● **DATA**
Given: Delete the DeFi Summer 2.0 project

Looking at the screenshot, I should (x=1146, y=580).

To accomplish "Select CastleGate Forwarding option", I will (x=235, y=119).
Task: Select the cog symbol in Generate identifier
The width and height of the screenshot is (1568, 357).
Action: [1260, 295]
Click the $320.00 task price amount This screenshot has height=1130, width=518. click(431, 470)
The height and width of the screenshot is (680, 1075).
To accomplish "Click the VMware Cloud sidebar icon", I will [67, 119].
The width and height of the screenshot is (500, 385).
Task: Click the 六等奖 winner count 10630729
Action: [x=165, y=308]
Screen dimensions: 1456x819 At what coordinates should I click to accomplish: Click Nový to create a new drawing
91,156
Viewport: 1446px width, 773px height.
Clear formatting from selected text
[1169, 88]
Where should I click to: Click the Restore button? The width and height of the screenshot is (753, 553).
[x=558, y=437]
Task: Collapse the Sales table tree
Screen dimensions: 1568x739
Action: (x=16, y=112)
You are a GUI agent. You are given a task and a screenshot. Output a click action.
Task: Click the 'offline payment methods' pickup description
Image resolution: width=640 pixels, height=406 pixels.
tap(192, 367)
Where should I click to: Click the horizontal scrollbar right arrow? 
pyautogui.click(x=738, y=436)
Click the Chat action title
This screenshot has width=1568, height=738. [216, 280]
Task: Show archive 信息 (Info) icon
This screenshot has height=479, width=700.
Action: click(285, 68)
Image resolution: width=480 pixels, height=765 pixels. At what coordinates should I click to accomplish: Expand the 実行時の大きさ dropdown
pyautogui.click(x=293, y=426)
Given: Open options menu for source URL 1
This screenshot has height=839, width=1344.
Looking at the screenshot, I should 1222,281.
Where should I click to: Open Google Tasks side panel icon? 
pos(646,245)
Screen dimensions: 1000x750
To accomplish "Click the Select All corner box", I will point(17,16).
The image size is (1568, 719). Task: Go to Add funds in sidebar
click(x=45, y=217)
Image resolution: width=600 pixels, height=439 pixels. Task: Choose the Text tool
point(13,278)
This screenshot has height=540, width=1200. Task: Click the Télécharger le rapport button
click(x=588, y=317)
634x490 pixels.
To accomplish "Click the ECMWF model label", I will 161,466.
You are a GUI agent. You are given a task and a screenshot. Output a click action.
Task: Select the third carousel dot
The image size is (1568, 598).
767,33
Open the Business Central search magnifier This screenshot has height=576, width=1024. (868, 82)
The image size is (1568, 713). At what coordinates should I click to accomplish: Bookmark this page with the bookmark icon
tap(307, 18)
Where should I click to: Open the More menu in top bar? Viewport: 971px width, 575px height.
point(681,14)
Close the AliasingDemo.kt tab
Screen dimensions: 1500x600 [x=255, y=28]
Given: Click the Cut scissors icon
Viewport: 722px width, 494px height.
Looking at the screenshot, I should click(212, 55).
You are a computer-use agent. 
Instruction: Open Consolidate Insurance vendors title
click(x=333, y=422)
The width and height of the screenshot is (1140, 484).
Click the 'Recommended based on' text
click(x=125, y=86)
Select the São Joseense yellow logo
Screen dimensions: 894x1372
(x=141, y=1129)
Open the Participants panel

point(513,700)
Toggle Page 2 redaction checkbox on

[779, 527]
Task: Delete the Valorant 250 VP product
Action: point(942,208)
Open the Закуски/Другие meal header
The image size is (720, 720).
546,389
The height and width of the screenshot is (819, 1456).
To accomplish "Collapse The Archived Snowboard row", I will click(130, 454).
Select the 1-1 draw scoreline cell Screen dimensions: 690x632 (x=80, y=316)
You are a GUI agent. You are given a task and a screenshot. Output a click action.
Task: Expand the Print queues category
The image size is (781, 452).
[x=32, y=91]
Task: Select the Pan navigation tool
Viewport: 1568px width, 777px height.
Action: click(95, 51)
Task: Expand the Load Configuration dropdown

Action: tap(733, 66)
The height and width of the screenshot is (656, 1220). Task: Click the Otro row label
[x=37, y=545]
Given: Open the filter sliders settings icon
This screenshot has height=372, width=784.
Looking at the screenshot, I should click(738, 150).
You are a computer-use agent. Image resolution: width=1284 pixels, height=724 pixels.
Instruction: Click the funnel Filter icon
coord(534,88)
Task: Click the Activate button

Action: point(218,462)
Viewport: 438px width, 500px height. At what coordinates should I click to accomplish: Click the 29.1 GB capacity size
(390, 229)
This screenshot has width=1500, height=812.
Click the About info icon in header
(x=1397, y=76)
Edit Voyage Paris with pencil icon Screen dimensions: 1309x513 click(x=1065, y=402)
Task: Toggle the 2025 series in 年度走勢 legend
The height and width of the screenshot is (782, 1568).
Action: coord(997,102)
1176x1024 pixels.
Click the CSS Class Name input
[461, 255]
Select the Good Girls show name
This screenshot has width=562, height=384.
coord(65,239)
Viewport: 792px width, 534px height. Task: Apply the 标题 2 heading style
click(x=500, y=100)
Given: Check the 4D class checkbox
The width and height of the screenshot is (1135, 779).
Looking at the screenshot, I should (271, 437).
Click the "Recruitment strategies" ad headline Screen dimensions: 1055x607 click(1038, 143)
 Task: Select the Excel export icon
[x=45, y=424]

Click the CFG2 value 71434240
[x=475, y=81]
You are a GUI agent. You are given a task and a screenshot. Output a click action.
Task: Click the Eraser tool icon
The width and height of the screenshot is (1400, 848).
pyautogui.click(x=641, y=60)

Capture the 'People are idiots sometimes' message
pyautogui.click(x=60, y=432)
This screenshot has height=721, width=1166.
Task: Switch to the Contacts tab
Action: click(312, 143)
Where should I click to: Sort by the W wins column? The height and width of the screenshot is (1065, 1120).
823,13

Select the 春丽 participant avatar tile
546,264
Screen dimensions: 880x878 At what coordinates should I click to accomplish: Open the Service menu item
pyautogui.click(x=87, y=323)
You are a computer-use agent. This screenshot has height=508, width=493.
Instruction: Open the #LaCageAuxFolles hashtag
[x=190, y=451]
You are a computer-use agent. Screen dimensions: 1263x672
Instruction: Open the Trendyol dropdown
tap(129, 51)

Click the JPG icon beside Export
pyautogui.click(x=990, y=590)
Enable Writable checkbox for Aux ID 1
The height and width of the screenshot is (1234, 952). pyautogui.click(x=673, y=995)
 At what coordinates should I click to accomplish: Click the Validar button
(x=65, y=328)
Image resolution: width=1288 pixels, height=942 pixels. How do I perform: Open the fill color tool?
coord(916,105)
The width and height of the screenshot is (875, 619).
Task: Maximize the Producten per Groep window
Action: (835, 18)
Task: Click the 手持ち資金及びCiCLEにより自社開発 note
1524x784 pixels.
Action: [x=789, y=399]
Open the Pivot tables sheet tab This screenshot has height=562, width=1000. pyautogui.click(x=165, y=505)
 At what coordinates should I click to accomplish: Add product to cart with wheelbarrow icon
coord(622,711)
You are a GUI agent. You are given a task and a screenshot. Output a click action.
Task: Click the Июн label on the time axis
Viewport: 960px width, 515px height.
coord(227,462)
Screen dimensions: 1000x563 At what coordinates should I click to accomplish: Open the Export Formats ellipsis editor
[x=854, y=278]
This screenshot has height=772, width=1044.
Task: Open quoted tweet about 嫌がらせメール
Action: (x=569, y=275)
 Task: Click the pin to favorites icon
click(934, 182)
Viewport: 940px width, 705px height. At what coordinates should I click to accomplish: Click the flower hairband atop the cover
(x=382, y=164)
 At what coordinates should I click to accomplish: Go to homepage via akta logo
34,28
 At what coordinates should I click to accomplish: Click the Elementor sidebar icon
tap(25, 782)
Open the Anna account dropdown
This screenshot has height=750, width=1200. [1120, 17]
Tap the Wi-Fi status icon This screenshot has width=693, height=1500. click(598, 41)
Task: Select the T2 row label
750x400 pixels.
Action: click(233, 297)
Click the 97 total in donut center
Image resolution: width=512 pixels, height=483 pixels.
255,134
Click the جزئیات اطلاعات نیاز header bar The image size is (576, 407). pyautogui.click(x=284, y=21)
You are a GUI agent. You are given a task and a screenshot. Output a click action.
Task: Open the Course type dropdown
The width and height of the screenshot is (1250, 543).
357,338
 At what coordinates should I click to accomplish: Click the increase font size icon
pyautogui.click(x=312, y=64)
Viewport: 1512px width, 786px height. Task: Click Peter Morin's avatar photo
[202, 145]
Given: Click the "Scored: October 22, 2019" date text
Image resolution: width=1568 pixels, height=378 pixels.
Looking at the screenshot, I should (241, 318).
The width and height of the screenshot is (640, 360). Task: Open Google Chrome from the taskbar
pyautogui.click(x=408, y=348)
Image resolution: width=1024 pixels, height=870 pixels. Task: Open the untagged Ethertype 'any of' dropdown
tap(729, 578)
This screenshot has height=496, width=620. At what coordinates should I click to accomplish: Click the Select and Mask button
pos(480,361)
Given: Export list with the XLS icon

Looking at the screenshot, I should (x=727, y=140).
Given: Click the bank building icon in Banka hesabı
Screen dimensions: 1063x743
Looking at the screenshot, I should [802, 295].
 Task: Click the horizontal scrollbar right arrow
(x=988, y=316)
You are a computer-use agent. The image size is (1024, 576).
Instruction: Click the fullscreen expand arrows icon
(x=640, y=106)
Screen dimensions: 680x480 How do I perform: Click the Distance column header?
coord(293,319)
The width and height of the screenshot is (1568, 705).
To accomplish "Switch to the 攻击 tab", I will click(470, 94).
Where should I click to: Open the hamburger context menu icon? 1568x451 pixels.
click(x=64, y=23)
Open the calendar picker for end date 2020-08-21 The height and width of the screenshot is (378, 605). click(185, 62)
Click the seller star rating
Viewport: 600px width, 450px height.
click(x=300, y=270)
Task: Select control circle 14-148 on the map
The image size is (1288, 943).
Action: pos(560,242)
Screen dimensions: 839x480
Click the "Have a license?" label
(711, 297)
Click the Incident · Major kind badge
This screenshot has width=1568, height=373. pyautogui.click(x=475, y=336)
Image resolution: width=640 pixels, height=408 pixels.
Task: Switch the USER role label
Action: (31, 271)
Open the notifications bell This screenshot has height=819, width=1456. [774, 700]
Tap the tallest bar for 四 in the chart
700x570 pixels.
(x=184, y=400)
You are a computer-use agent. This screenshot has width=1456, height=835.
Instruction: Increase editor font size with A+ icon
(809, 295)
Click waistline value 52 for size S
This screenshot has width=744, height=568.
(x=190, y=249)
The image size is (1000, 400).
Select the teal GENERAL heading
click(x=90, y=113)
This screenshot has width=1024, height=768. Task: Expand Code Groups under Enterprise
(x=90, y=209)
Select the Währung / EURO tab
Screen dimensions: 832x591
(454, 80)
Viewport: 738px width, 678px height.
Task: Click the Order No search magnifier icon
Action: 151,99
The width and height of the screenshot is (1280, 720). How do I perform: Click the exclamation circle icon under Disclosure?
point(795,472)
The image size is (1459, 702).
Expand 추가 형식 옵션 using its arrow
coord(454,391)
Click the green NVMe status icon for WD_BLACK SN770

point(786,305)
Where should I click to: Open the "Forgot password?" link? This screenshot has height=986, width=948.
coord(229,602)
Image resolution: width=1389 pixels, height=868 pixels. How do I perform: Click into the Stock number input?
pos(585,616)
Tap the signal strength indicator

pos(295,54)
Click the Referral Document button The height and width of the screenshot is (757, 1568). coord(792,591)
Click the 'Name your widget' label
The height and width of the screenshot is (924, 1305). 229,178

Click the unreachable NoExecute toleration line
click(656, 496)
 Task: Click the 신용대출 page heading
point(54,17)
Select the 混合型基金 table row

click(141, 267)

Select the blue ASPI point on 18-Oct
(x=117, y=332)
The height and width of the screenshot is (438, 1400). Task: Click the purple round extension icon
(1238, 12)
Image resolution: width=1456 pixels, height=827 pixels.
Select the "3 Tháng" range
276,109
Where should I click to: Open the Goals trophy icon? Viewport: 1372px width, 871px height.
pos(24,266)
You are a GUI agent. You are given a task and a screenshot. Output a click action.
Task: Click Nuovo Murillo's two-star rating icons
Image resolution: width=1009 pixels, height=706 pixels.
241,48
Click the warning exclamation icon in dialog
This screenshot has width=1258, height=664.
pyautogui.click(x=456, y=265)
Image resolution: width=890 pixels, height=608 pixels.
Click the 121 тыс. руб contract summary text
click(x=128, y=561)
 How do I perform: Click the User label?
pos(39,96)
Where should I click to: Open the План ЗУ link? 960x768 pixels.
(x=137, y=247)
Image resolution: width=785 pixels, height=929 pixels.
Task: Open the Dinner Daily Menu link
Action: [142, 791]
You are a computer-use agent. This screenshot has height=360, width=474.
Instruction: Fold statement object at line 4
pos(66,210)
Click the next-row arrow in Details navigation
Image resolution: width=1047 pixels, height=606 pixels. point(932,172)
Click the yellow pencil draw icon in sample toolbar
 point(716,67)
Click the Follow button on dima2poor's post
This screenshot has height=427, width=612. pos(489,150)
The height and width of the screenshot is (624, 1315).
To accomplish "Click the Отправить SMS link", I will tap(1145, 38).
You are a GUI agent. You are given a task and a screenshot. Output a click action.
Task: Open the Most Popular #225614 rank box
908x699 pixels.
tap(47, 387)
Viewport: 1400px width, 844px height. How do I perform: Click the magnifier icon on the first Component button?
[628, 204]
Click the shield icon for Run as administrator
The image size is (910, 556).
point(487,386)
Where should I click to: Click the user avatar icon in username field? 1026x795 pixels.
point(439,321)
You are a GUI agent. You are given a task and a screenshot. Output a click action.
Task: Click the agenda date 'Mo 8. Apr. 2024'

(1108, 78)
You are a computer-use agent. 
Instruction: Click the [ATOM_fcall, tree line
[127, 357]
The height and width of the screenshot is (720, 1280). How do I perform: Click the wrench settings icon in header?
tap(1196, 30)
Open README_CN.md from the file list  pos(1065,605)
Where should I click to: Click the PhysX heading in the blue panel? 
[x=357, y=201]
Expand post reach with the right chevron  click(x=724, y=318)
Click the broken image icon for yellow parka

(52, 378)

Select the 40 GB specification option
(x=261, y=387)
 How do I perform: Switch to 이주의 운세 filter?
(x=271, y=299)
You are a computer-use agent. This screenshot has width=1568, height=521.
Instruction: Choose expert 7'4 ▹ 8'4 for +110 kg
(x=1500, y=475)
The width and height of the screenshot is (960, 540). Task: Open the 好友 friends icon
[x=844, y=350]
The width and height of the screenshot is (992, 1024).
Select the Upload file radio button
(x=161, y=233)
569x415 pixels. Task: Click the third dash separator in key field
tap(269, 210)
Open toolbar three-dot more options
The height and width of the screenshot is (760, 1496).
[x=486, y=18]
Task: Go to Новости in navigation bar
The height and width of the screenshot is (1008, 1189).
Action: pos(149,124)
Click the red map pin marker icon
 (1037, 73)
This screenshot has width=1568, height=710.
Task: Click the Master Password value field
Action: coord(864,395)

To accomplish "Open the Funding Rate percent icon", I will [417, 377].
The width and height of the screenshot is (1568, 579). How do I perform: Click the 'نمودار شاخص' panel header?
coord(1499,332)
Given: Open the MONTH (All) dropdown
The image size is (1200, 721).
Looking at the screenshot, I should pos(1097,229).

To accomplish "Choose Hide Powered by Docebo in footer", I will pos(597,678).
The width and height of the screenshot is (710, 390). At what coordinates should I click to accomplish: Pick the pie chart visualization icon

● **WHAT YOU ARE ASKED TO DO**
What is needed is each line of the entries that contains the word "star".

● **YOUR RESPONSE**
Click the seller star rating
Task: Click Nuovo Murillo's two-star rating icons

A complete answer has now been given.